The San Francisco Bay estuary is in crisis.
Half a dozen fish species are inching toward extinction, scientists at the Bay Institute say. Higher up the food chain, whales, seals and pelicans are going hungry. At the same time, thousands of fishing jobs have vanished.
Now, after a decade of work, California water officials are finalizing a more than 3,000-page plan to tackle the problem.
But the so-called Bay-Delta plan is shaping up to be among the most contentious battles of California’s long-running water wars.
At the heart of the conflict is control over the San Joaquin River and its three main tributaries.
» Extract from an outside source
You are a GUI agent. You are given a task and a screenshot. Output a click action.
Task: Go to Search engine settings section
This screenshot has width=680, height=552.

Originating in the Sierra Nevada, the rivers eventually drain into the Bay estuary, feeding its unique ecosystem.
But along the way, they snake through the drought-hit farm communities of the San Joaquin Valley and a gantlet of dams and diversions for crop irrigation.
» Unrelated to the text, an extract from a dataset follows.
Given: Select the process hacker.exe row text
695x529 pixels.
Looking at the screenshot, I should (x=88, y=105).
In dry years, frequently less than 20 percent of the rivers complete the trip toward the Bay estuary, straining fish populations including the storied chinook salmon runs.
The State Water Resources Control Board wants to raise the flow of the San Joaquin and the tributary Merced, Stanislaus and Tuolumne Rivers to 40 percent of their natural flow during the critical spring months.
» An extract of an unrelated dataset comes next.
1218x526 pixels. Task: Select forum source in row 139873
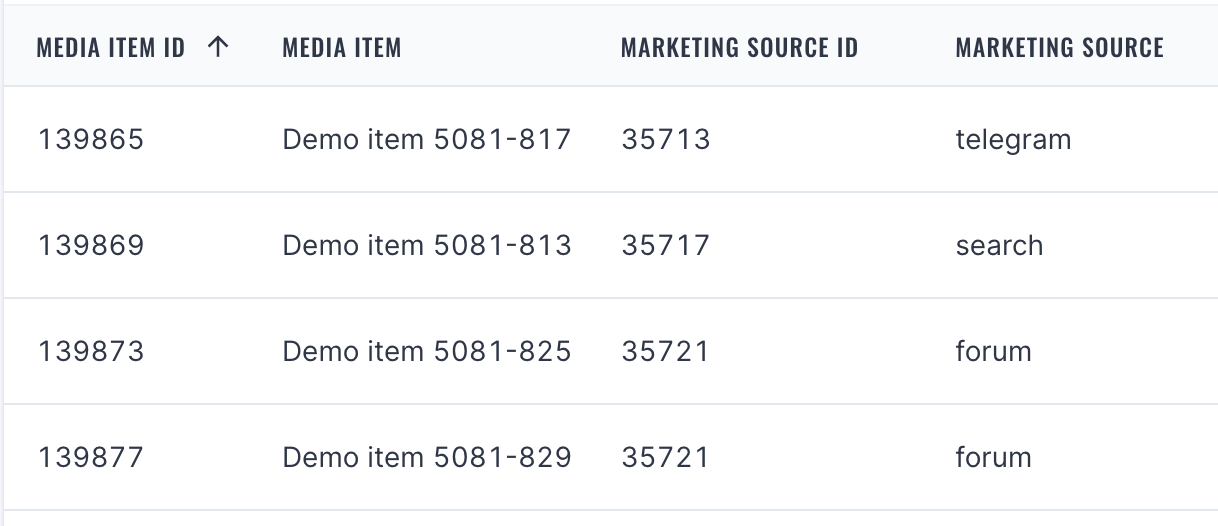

“You are the grim reaper,” Assemblyman Adam Gray, whose district includes Merced, told members of the board at one of a series of public hearings in the San Joaquin Valley this month.
“Water is life in this region, and you appear to have no other purpose than to take that life away.”
No matter the final shape of the plan, state officials acknowledge it will have major consequences for wildlife, businesses and jobs. (The state has estimated a $64 million hit to the farming economy; agricultural leaders say it would be much higher.)
“We’re dealing with this very complex puzzle,” said Felicia Marcus, chairwoman of the water resources board. “There’s no sweet spot here.”
Tractors lined a street in Merced after farmers held a rally in protest of the Bay-Delta plan this month.
At the public hearing in Merced this month, a standing-room-only crowd showed up to hear from the board and voice their concerns. Outside, about 30 tractors paraded through the streets in protest with signs that read: “Farmers Fed-Up.”
Louie Bandoni, an almond farmer, was among them. Speaking by phone outside the hearing, he said it felt as if state leaders were trying to put farmers out of business over a few fish.
“In California, we’re being bombarded with regulations,” Mr. Bandoni said.
“And now they’re going after our water,” he said. “We’re just to the point as farmers — we’re just fed up. We don’t know which way to turn.”
The water board plans to make its final decision by summer.